Ich las diese Erzählungen vor fast 30 Jahren, wahrscheinlich noch während meiner Schulzeit.
Die Erinnerung an diese Traumbilder, vermischt mit den Romanen und Erzählungen anderer galizischer Schriftsteller wie Joseph Roth oder Scholem Aleichem, zusammen mit den Fotoreportagen Roman Vishniacs aus den vom Holocaust bedrohten jüdischen Stedtl, formte in mir ein Bild einer untergegangenen Welt: Galizien.
Und nun war ich in Galizien, einer Region, die es nicht mehr gibt, politisch aufgeteilt zwischen Polen und der Ukraine.

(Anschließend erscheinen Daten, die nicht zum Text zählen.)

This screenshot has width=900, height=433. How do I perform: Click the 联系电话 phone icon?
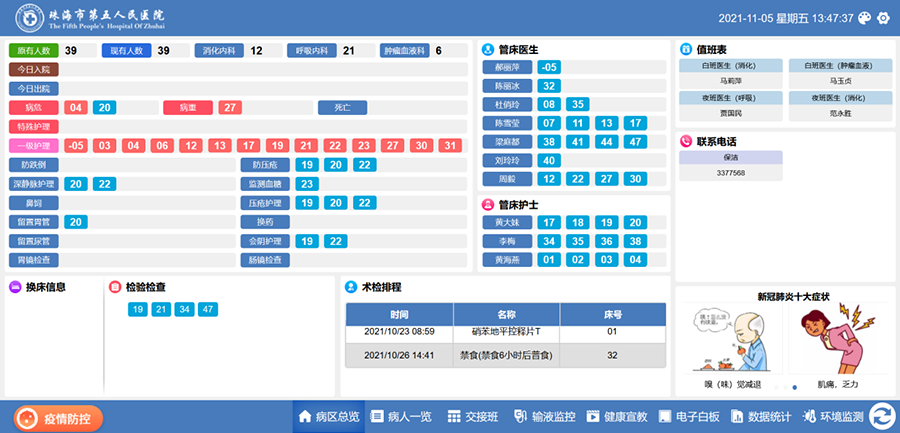click(686, 141)
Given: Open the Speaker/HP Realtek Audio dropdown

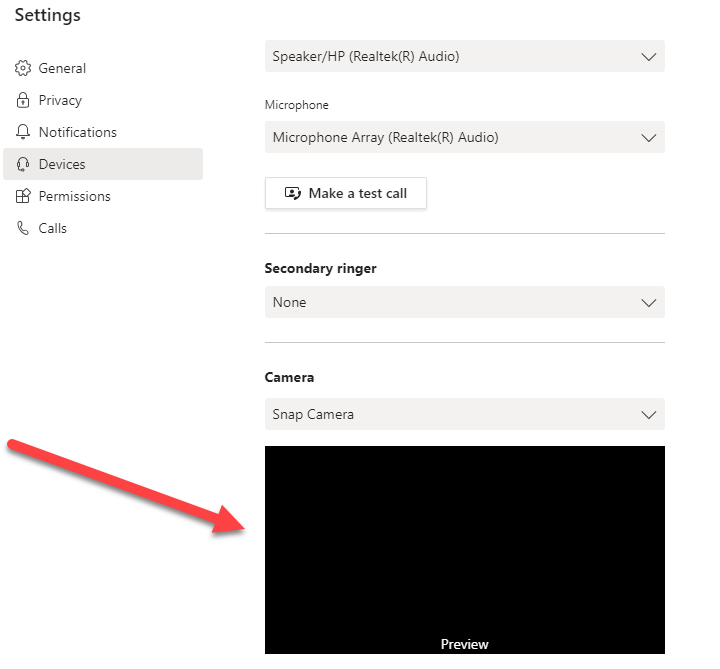Looking at the screenshot, I should coord(465,56).
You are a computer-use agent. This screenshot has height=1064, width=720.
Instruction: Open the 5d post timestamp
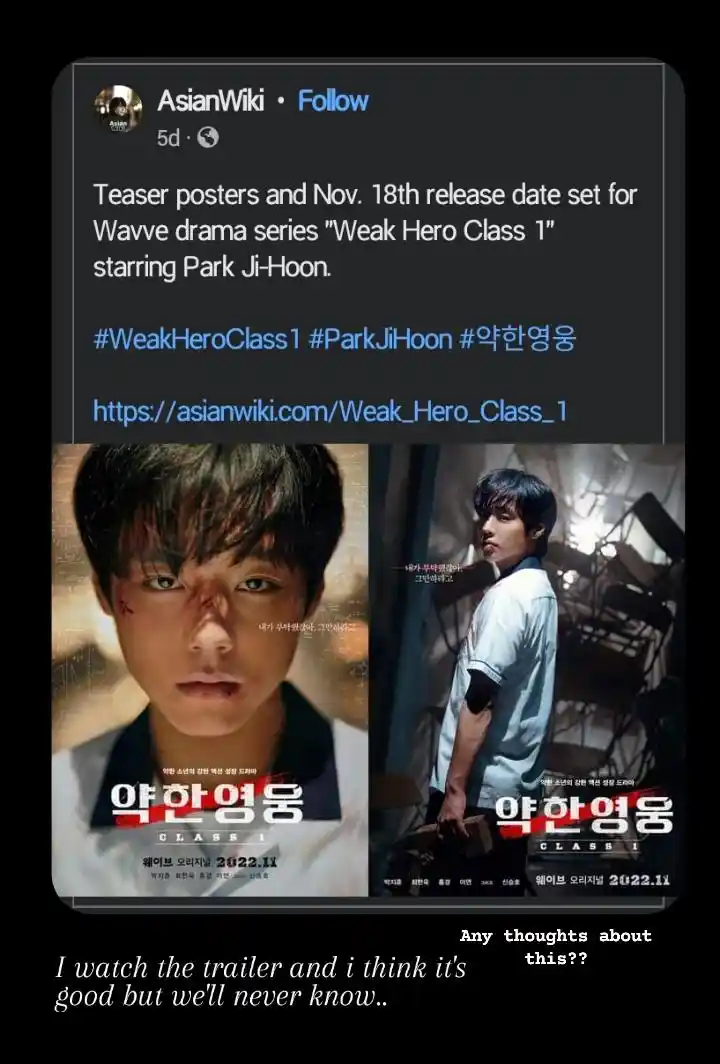pos(168,138)
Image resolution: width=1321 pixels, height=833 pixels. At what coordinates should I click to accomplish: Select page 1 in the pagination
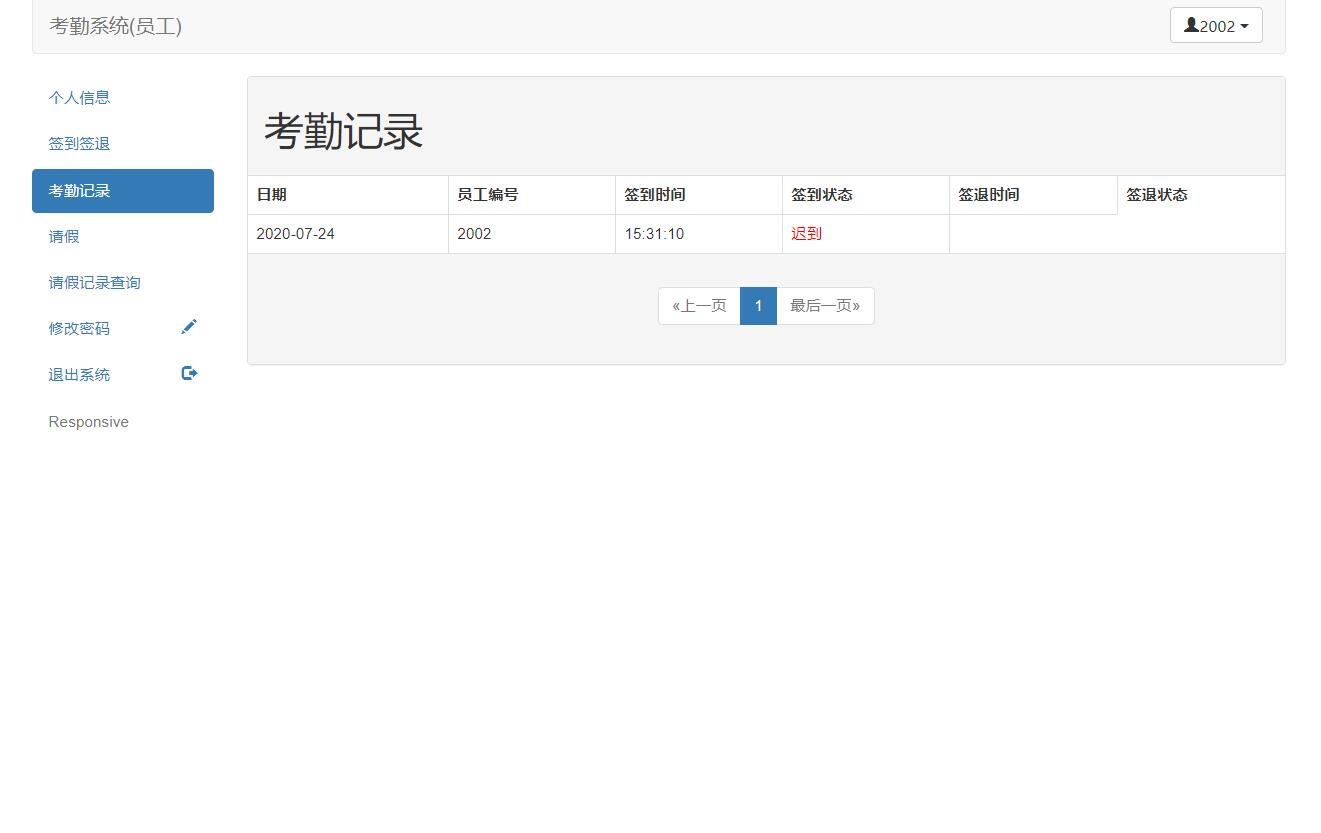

Es gibt keine galizische Bevölkerung mehr, die Mitglieder der Bourgeoisie enteignet oder emigriert, die Juden wurden umgebracht, die Polen deportiert nach Polen, in ehemaligen Galizien leben nunmehr fast nur noch Ukrainer, eine christliche agrarisch geprägte Bevölkerung. Sie leben in den großen Häusern der Städte Lviv oder Brody, die Synagogen in Drogobych werden als Wohngebäude genutzt oder stehen leer, verfallen und werden von der Bevölkerung als Toiletten benutzt, die Menschen wissen wenig oder nichts von der vergangenen Kultur und doch weht ab und an die Erinnerung durch.
Ich war also in Galizien. Fühlte mich wie in einem großen Szenario des Déja vu. Literatur kann Heimat geben oder einen festen Boden, vieles sprach zu mir und die absurden Situationen im Drogobycher Hotel überraschten mich nicht. Das mußte so sein.